__GIVEN PROBLEM 1__
Reproduce the passage from the performance-testing article starting with "This article explores" and going on through "meets performance requirements.".
__GIVEN PROBLEM 2__
Answer these about the performance-testing article:
(a) Which test type answers the question of whether the system is stable over long periods?
(b) What does a load test simulate?
(c) What does the wrong test give, according to the article?

__SUPPLIED PASSAGE__
######
"Let's do a load test" is a common phrase, but there are several types of performance tests, each answering different questions. Using the wrong type can give a false sense of security — or waste time testing what doesn't matter.
This article explores the main types of performance tests and when to use each.
The right test answers the right question. The wrong test gives false confidence.
Overview
| Type | Question it answers |
|---|---|
| Load Test | Can the system handle expected load? |
| Stress Test | Where is the limit? What happens beyond it? |
| Soak Test | Is the system stable over long periods? |
| Spike Test | Can the system handle sudden spikes? |
| Scalability Test | Does the system scale linearly? |
| Configuration Test | Which configuration is best? |
Load Test
What it is
Simulates expected production load to validate that the system meets performance requirements.
######
__MATERIAL PROVIDED__
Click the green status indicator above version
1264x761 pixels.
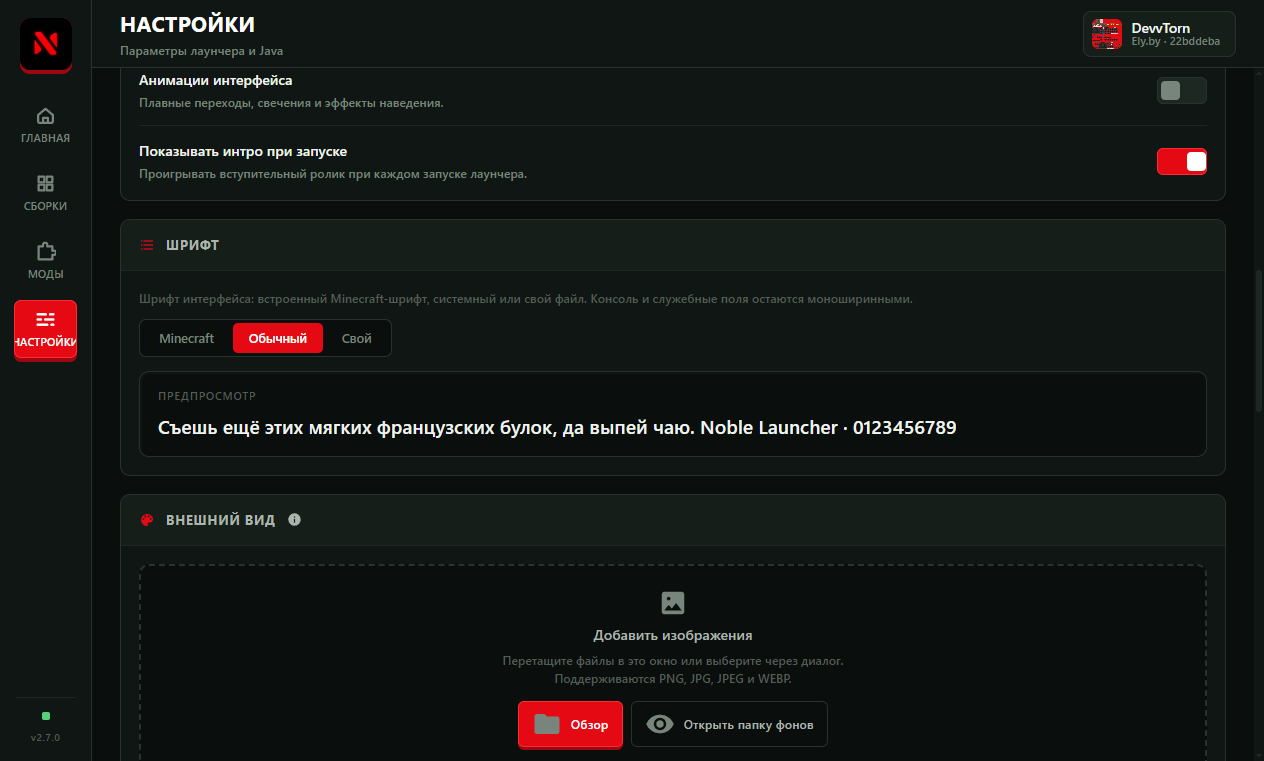coord(46,716)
######
__FULL OUTPUT 1__
This article explores the main types of performance tests and when to use each.
The right test answers the right question. The wrong test gives false confidence.
Overview
| Type | Question it answers |
|---|---|
| Load Test | Can the system handle expected load? |
| Stress Test | Where is the limit? What happens beyond it? |
| Soak Test | Is the system stable over long periods? |
| Spike Test | Can the system handle sudden spikes? |
| Scalability Test | Does the system scale linearly? |
| Configuration Test | Which configuration is best? |
Load Test
What it is
Simulates expected production load to validate that the system meets performance requirements.

__FULL OUTPUT 2__
(a) The soak test.
(b) Expected production load.
(c) False confidence.